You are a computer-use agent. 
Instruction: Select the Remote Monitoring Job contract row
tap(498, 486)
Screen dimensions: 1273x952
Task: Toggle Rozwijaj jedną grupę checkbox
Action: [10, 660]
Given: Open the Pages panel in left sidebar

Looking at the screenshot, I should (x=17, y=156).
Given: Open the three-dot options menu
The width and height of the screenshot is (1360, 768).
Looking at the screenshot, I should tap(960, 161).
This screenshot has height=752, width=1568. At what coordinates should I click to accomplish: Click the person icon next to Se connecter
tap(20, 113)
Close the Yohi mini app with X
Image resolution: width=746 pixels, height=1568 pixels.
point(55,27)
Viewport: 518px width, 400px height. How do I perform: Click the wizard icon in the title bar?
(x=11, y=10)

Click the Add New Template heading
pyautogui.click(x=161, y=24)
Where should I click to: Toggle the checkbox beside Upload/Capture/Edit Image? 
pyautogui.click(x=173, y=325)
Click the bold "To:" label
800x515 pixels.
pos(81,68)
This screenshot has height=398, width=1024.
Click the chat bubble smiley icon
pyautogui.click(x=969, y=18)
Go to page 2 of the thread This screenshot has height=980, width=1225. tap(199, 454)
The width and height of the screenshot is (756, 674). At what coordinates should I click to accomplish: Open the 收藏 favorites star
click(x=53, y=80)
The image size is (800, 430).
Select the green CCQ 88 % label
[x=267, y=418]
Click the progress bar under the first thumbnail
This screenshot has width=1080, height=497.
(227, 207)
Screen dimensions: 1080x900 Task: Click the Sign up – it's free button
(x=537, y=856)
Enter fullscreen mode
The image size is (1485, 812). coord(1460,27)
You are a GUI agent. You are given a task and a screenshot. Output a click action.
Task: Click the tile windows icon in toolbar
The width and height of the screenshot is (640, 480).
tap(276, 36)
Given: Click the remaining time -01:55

■ **PROBLEM STATEMENT**
Take the material above and reproduce it word for word.

■ **THE COMPLETED TASK**
You are a computer-use agent. 
Instruction: Select the Remote Monitoring Job contract row
tap(498, 486)
Screen dimensions: 1273x952
Task: Toggle Rozwijaj jedną grupę checkbox
Action: [10, 660]
Given: Open the Pages panel in left sidebar

Looking at the screenshot, I should (x=17, y=156).
Given: Open the three-dot options menu
The width and height of the screenshot is (1360, 768).
Looking at the screenshot, I should tap(960, 161).
This screenshot has height=752, width=1568. At what coordinates should I click to accomplish: Click the person icon next to Se connecter
tap(20, 113)
Close the Yohi mini app with X
Image resolution: width=746 pixels, height=1568 pixels.
point(55,27)
Viewport: 518px width, 400px height. How do I perform: Click the wizard icon in the title bar?
(x=11, y=10)

Click the Add New Template heading
pyautogui.click(x=161, y=24)
Where should I click to: Toggle the checkbox beside Upload/Capture/Edit Image? 
pyautogui.click(x=173, y=325)
Click the bold "To:" label
800x515 pixels.
pos(81,68)
This screenshot has height=398, width=1024.
Click the chat bubble smiley icon
pyautogui.click(x=969, y=18)
Go to page 2 of the thread This screenshot has height=980, width=1225. tap(199, 454)
The width and height of the screenshot is (756, 674). At what coordinates should I click to accomplish: Open the 收藏 favorites star
click(x=53, y=80)
The image size is (800, 430).
Select the green CCQ 88 % label
[x=267, y=418]
Click the progress bar under the first thumbnail
This screenshot has width=1080, height=497.
(227, 207)
Screen dimensions: 1080x900 Task: Click the Sign up – it's free button
(x=537, y=856)
Enter fullscreen mode
The image size is (1485, 812). coord(1460,27)
You are a GUI agent. You are given a task and a screenshot. Output a click action.
Task: Click the tile windows icon in toolbar
The width and height of the screenshot is (640, 480).
tap(276, 36)
Given: Click the remaining time -01:55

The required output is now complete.